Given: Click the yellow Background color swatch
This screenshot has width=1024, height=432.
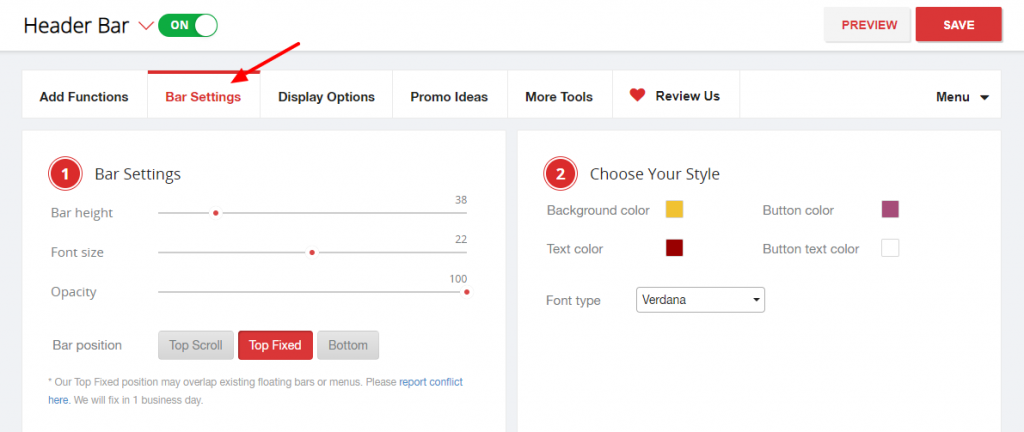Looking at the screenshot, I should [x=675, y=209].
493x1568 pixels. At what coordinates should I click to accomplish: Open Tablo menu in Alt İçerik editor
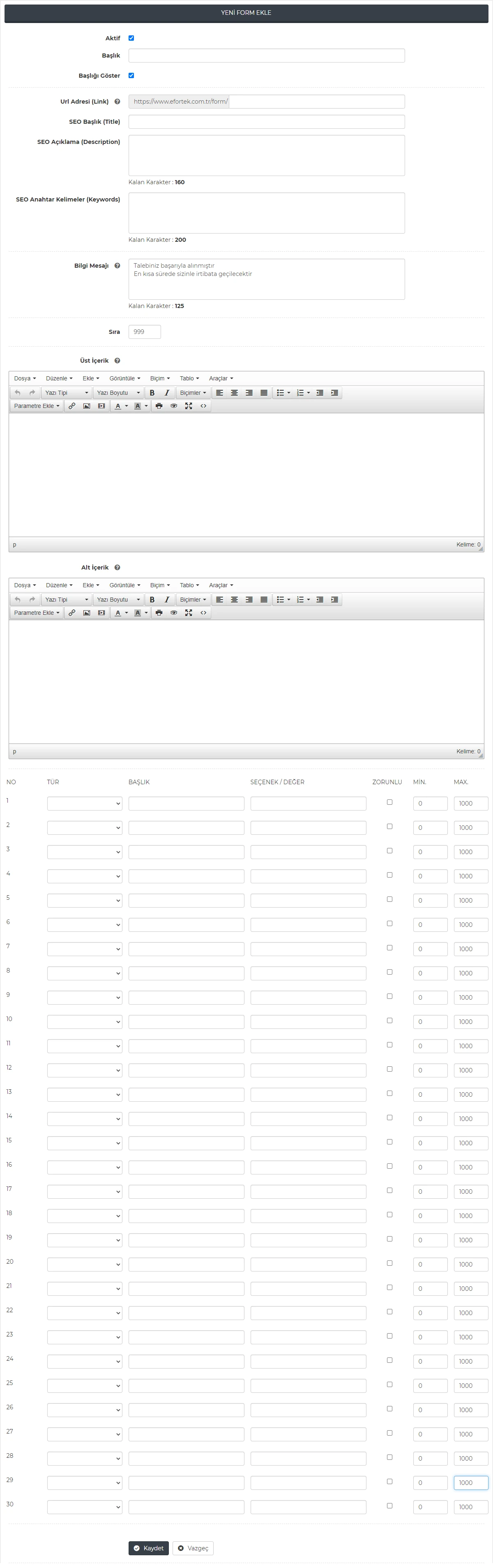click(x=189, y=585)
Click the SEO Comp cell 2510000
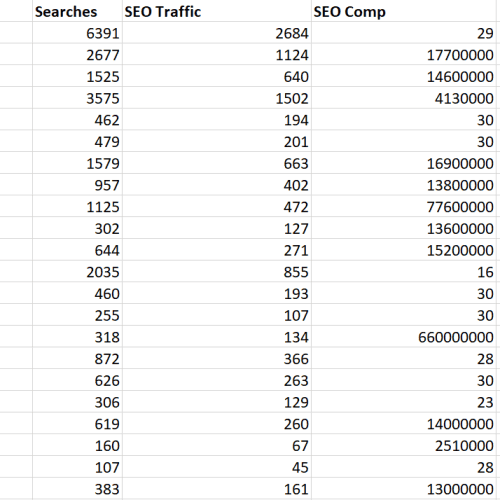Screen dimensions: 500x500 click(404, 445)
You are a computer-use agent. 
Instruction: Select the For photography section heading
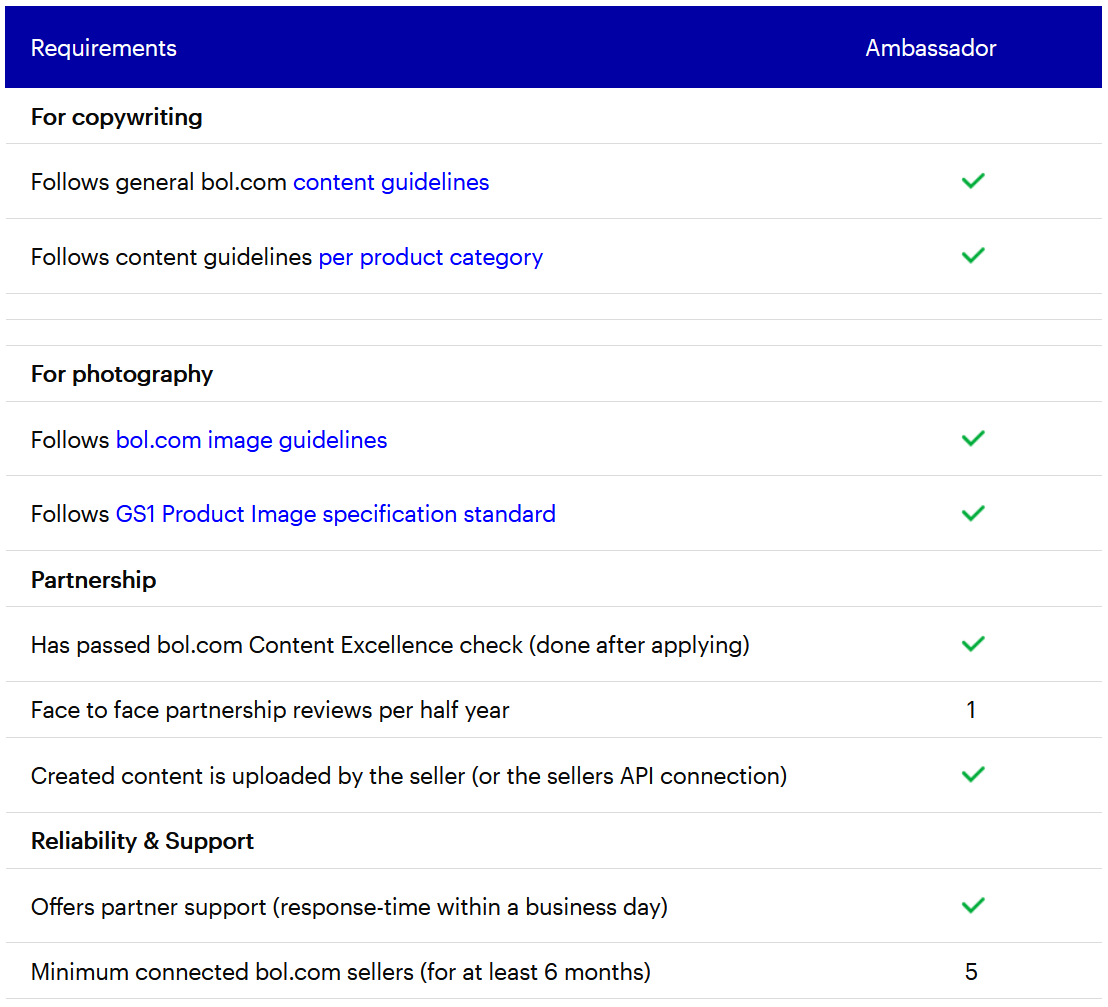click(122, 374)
******************************
Task directions |
The reply should contain every line of the material exactly, and no images.

Expected output |
Given: Click the yellow Background color swatch
This screenshot has width=1024, height=432.
Looking at the screenshot, I should [x=675, y=209].
493x1568 pixels. At what coordinates should I click to accomplish: Open Tablo menu in Alt İçerik editor
click(x=189, y=585)
Click the SEO Comp cell 2510000
Screen dimensions: 500x500 click(404, 445)
You are a computer-use agent. 
Instruction: Select the For photography section heading
click(122, 374)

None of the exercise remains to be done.